Chemistry of Succinimido Esters.XX

GC-MS analysis of N-arylcarbonyl-O, O-bis (TMS) derivatives (4) of synthetic dihydrosphingosines (1) was conducted to establish a convenien method for determining the erythro and threo isomers of (1) by mass spectrometry. The structures of fragment ions were determined by comparing the mass spectra of (4) with different substituents in the aryl group and carbon chain of (1). The structures were indicated based on differences in mass numbers of (4) -d18 and (4) h18 derivatives [N-arylcarbonyl-O, O-bis (TMS) -d18 and O, O-bis (TMS) -h18 derivatives of (1)]. One characteristic difference was relative intensity (RI) at m/z=M-103; the relative intensities of threo compounds (RI=30-70%) exceeded those of erythro isomers (RI<10%). The ratios, γ=RI (M-103) /RI (M-15), of threo compounds were greater than those of the erythro isomers. Values γ (threo) /γ (erythro) were from 3 to 7. From these results, it should be possible to determine the erythro and threo isomers of (1) by mass spectrometry in the form of (4).

Chemistry of Succinimido Esters. XIX

Chemical modification (N-arylacetylation) of amino groups in proteins by N-succinimidyl arylacetates (1a) was studied kinetically using bovine serum albumin (BSA) as the model protein in the range of 7.0≤pH≤9.0 at 20°C. N-Arylacetylation was competitive with the hydrolysis of (1a). Its rate was expressed as V= k2 [NH2 of BSA] [1a].The logarithm of the second order rate constant, k2, increased linearly with the relative acid strength of the corresponding benzoic acid derivatives, log (K/K0), for meta-substituted (1a). The slope was independent of pH. The rate of ortho-substituted (1a) was less than that expected from log (K/ K0) owing to steric hindrance of the substituent. pH profiles gave slopes of less than unity since the amino groups of BSA were not equivalent. The rate ratio, 10-3 k2/k1, where k1 is the first order rate constant for the hydrolysis of (1a), exceeded unity for all cases and was maximal at about pH 8.5. The reactivity of (1a) was compared with those of N-succinimidyl benzoates (1b) and N-acyloxysuccinimides (1c).Strong hydrophobic interaction between BSA and the imido ester was observed for acylation by (1c) with a long carbon chain. However, little or no significant rate acceleration could be observed for (1a) (except p-chlorosubstituent) or (1b) because of the weaker hydrophobicity of the arylacetyl and aryl groups compared with the long alkyl chain.Based on the present results, (1a) is concluded applicable for use as an N-arylacetylation reagent for the chemical modification of Lys and terminal amino groups in proteins. A possible mechanism is also proposed and discussed.

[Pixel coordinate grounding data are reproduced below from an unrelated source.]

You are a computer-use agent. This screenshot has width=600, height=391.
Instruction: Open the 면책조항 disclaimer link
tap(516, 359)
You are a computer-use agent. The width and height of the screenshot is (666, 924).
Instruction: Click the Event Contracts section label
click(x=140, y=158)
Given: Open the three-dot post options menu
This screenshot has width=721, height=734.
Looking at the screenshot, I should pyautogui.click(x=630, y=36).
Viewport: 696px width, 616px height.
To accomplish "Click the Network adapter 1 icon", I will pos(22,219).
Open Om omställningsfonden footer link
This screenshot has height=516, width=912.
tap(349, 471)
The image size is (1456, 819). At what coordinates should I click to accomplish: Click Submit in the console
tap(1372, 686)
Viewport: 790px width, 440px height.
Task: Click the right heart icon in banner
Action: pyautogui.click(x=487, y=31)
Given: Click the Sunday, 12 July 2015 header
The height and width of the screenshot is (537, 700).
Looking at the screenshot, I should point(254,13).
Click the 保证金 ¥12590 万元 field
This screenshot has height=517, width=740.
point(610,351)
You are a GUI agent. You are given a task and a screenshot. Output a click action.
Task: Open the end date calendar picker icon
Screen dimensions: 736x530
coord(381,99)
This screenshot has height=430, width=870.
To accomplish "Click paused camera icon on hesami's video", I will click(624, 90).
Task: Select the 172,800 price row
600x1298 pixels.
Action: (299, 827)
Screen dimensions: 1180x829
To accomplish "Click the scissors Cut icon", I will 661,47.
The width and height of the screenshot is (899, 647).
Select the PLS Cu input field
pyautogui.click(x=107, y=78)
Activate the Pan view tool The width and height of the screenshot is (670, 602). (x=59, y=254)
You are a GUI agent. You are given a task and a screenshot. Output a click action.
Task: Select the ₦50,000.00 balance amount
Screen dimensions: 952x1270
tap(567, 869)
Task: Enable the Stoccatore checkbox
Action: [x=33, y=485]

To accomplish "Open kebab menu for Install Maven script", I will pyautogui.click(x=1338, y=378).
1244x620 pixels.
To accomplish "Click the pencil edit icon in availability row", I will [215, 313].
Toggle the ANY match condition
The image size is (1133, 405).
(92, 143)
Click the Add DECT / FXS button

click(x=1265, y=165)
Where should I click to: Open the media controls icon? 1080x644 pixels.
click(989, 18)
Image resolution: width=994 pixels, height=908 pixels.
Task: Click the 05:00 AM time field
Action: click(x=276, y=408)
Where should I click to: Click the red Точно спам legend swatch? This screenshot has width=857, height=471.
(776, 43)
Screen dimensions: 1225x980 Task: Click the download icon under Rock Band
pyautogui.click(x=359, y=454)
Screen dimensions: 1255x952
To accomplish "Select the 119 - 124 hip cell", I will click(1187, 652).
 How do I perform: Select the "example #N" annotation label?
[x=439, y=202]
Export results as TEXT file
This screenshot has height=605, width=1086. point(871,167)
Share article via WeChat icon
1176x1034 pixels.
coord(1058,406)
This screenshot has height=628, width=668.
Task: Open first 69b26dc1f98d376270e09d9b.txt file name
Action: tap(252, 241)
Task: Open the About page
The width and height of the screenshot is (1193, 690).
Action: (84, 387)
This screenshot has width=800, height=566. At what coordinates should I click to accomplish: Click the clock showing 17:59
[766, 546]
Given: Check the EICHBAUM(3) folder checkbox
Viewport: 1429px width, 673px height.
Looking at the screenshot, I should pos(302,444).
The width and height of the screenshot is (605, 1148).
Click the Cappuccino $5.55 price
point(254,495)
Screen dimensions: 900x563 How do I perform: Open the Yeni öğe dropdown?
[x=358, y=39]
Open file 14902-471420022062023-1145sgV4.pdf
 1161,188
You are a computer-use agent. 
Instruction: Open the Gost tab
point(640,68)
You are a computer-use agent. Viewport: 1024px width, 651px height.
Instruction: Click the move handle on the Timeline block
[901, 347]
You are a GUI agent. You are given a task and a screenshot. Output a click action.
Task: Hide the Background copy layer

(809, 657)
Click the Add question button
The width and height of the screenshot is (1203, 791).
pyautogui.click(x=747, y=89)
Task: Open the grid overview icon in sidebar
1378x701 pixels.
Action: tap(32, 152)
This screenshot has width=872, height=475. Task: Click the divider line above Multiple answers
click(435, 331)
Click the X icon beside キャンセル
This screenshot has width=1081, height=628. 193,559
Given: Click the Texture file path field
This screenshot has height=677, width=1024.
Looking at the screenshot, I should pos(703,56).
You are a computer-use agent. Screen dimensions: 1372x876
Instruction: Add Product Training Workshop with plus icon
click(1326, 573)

Chemistry of Succinimido Esters. XXI

A sensitive determination of sphingolipid bases (1) was made using synthetic Cn-dihyrosphingosine and naturally occurring C18- (1) aromatized with N-succinimidyl arylacetate (2a). The amino group in (1) easily reacted with (2a) to give the corresponding N-arylacetyl derivative (3a). The isomers of (1) were separated on a normal phase HPLC column in the form of (3a) which was detectable by the absorption in UV region. The isomer content of (1) as determined by the present method using (3a) having a different substituent showed agreement with that determined by GC method in the form of N-acetyl-O, O-bis (TMS) derivatives of (1) and the HPLC method in the form of N-arylcarbonyl derivative of (1), (3b).

Preparation of N'-Succinimidyl Carboxylates with the Use of N, N'-Disuccinimidyl Oxalate (DSO)

A method was devised for preparation of N-succinimidyl carboxylates (N-succinimidyl esters of fatty, benzoic and arylacetyl acids) using N, N-disuccinimidyl oxalate (DSO). Reaction of acids with DSO in the presence of pyridine in acetonitrile gave the corresponding esters in good yields. N-Hydroxysuccinimide which was formed during the reactions and pyridine in the reaction mixtures could be easily removed by treatment with water. This method was compared with those previously reported using N, N-dicyclohexylcarbodiimide (DCC) and N, N-disuccinimidyl carbonate (DSC).